Между тем в белорецком свете тягостное положение Веры было вполне известно только Болотину и Шведову. Вера требовала от Болотина, чтобы он никому не сообщал о том никаких подробностей, для избежания нареканий на ее отца. Будучи в трауре по матери, Вера оставалась в стороне от обычного зимнего движения в местной общественной среде и, кроме двух или трех дам, близких знакомых покойной Анны Федоровны, почти ни с кем вне дома не виделась. Отношения Степана Петровича к г-же Криленко были, однако же, предметом толков в городе, и к этим толкам, естественно, присоединялись и другие, более или менее сочувственные толки о положении Веры. Не знали подробностей, но в общих чертах догадывались и сожалели. Одни говорили, что в конце концов Вера выйдет за Подгорельского; другие это оспаривали и ссылались на Болотина, который в этом отношении ни к какому умолчанию не был обязан. О самом Сербине никто, вне тесного круга составившейся около него партии, не отзывался доброжелательно; но благодаря уменью и средствам он в этой партии сохранял почти без ущерба прежнее влияние.

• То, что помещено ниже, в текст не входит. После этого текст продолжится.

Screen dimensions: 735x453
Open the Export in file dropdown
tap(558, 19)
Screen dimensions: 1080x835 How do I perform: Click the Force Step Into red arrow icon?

При всем том Веру не покидала смутная надежда на просвет в окружавшей ее мгле. Надежда была неразрывно связана с именем Печерина. Вера припоминала его последние слова при их прощальном свидании и знала от Болотина и отца Пимена, что Печерин осведомлялся о ней после кончины ее матери, хотя такое осведомление было так естественно, что ему нельзя было придавать особого значения. Приезда Печерина в Черный Бор никто не ожидал, так как он не упоминал о таком намерении ни в письмах к Шведову, ни в ответах на два письма отца Пимена. Напротив того, возвратившийся из Парижа белорецкий помещик Чукмасов, дальний родственник губернатора, рассказывал, что Печерин много бывает в тамошнем свете, ухаживает за какой-то красивой мисс или леди, подружился с англиканским каноником или деканом, для того чтобы чаще встречаться в обществе англичан с той леди или мисс, и собирается весной в Англию, на лондонский сезон. Вера никогда не говорила о Печерине; но Прасковья Семеновна Криленко, с той проницательностью, которая всегда более свойственна злым людям, чем добрым, давно была убеждена не только в том, что Вера думает о Печерине, но и в том, что она его полюбила и надеется на его приезд летом. Прасковья Семеновна без труда успела в этом уверить и Степана Петровича, которому Печерин с самого начала не пришелся по сердцу, а затем стал ненавистен после отказа продать Черный Бор. Услышав о рассказах Чукмасова, Прасковья Семеновна поспешила передать их за обедом у Сербина, обращаясь к нему, но с явным злорадством посматривая на Веру. Степан Петрович также взглянул на нее, чтобы подметить произведенное на нее впечатление. Но Вера уже привыкла владеть собой и заранее знала, что всякий раз, когда произносилось имя Печерина, ей следовало ожидать или недоброго о нем слова, или чего-нибудь для нее самой неприятного. Она успела справиться с охватившим ее внутренним движением, пока Прасковья Семеновна передавала повествование о леди или мисс и предстоящей поездке в Англию, и когда она кончила, то Вера спокойно сказала, обратясь к отцу, что это известие ее не удивляет, потому что некоторое пристрастие к Англии и англичанам в Печерине было всегда заметно и он несколько раз говорил летом о намерении из Парижа поехать в Лондон.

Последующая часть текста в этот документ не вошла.